I wouldn’t say that the ex-marine was looking to kill someone when he got up that day, but I would say that he was thrilled when the opportunity presented itself.
Too many people think that old westerns have a relation to reality, and “He needed killin” is a valid justification.
Fortunately, at least some of these murderers end up facing consequences, which may have some chilling effect on the violent behavior of these self appointed vigilantes. Hopefully it will have a chilling effect on those who encourage them as well.
Hopefully, though I doubt it, it will have the same effect on those that are trying to overthrow the United States of America.
No need to go all British here, did you hear the one about the police officer who was fired for not shooting someone?
I disagree. I bet he wishes he was in another car. But neither of us have any evidence either way.
He’s about to be a conservative celebrity.
…there have been exactly zero verified accounts that Neely did any assaulting or battering or garbage throwing or any threatening here. The only accounts we have are that he was loud and that he threw his jacket on the ground. We can never trust the earliest reports. Especially if those reports are laundered through the cops. This is always true of the “breaking news cycle.”
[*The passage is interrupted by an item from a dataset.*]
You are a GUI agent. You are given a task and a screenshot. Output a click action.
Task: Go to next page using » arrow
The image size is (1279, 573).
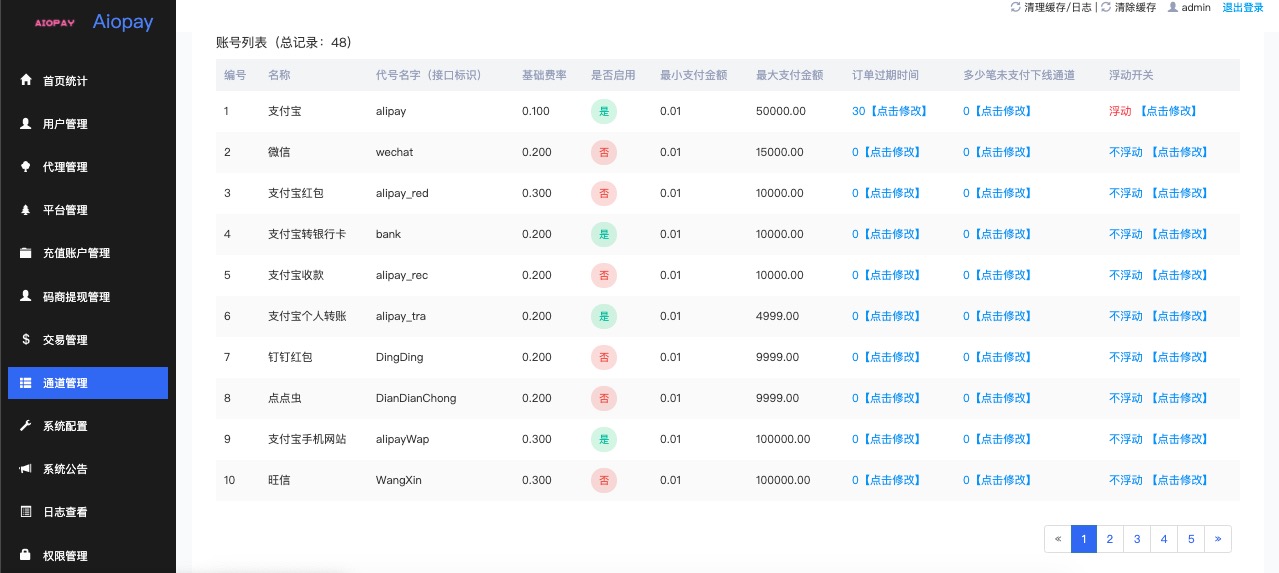tap(1218, 539)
i really doubt this. Look, people killing another for what they they thought was a good idea goes back to Ogg the Neanderthal. It is not new, nor are there more of it. Just the media showing it is newer as that is what the media wants to show us, as that is what they think people want to see.
Unless you were on a Jury, questioning their verdict is- IMHO- very wrong.
I doubt this.
Difference is, now we have members of the public agreeing that it was a good idea and even applauding them for it.
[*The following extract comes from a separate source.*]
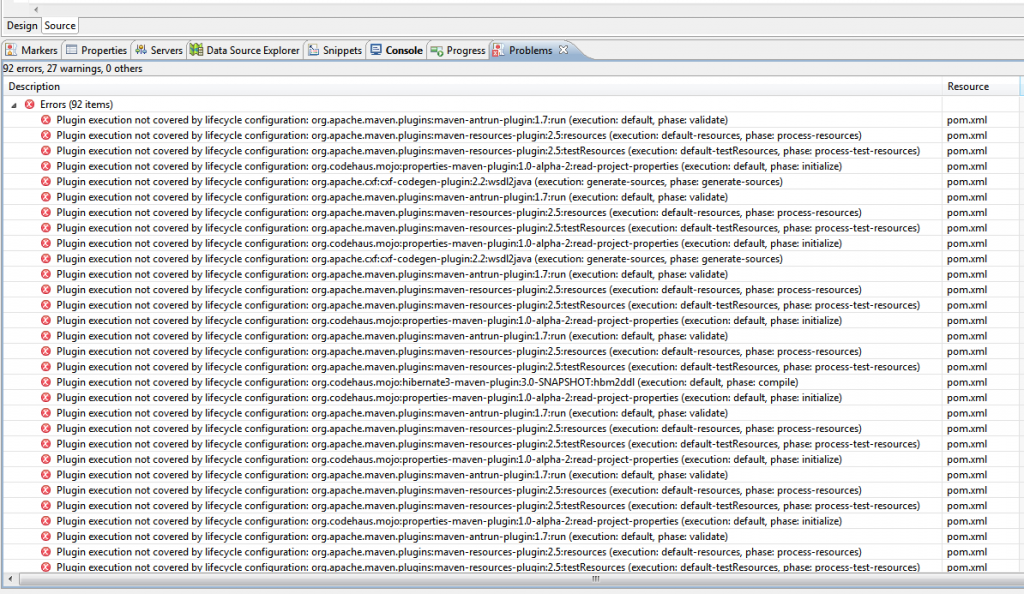This screenshot has height=594, width=1024.
Task: Click the Servers view icon
Action: [142, 50]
This is ridiculous. I can have the opinion that both the jury was wrong, and that the law that they based their decision on was wrong. I can also have the opinion that the verdict cleared the way for other wannabee vigilantes.
I will also ask you, in the statement that you responded to, what did I have factually wrong? Whether or not he was convicted has nothing to do with the facts in my statement.
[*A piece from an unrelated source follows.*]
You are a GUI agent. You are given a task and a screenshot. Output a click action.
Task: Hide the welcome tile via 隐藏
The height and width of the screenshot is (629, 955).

You put someone in a chokehold for 30 seconds because you need to immobilize them and can’t think of another way. You put them in a chokehold for 15 minutes because you want them dead.
ISTM we have different things being addressed in this thread.
The first one was whether in fact as the Thread Title says, people are increasingly being killed over more trivial things. Which runs into a problem when we reach for the statistics since the statistics just tell us if there are more or fewer homicides (both aggregate and per cap). At this point we’re still way below the 70s and 80s but have had a sharp bounce from the lows of the late 00s/early 20teens.
What the stats may not clearly tell us, though, is if more of these were or were not over trivialities, or involved a provocation, or were actual violent confrontations that escalated.
The other thing being discussed here is the question of people who have placed themselves in the frame of mind of being literally in the War Zone and having to be ready to kill or be killed in any hostile situation and choosing to “be proactive” about it. Which is mostly the result of a manufactured propagandizing. But, which at the same time is independent of the trivialities issue: they can be in a serious situation and still do something excessive and innecessary. Those we do hear about more, including from themselves, but is that really numbers or loudness?
IMO it’s different things on the one hand to just blow away someone who walks across your property line, and on the other a whole different one to be in a violent confrontation and take it too far. In the latter case, sometimes you can’t avoid it. (And I am talking in the general case, not specifically about Neely where it could have been, dammit.) But other times yes, it’s you who put your own damn self in that situation by getting into/provoking confrontations and then escalating (Zimmerman).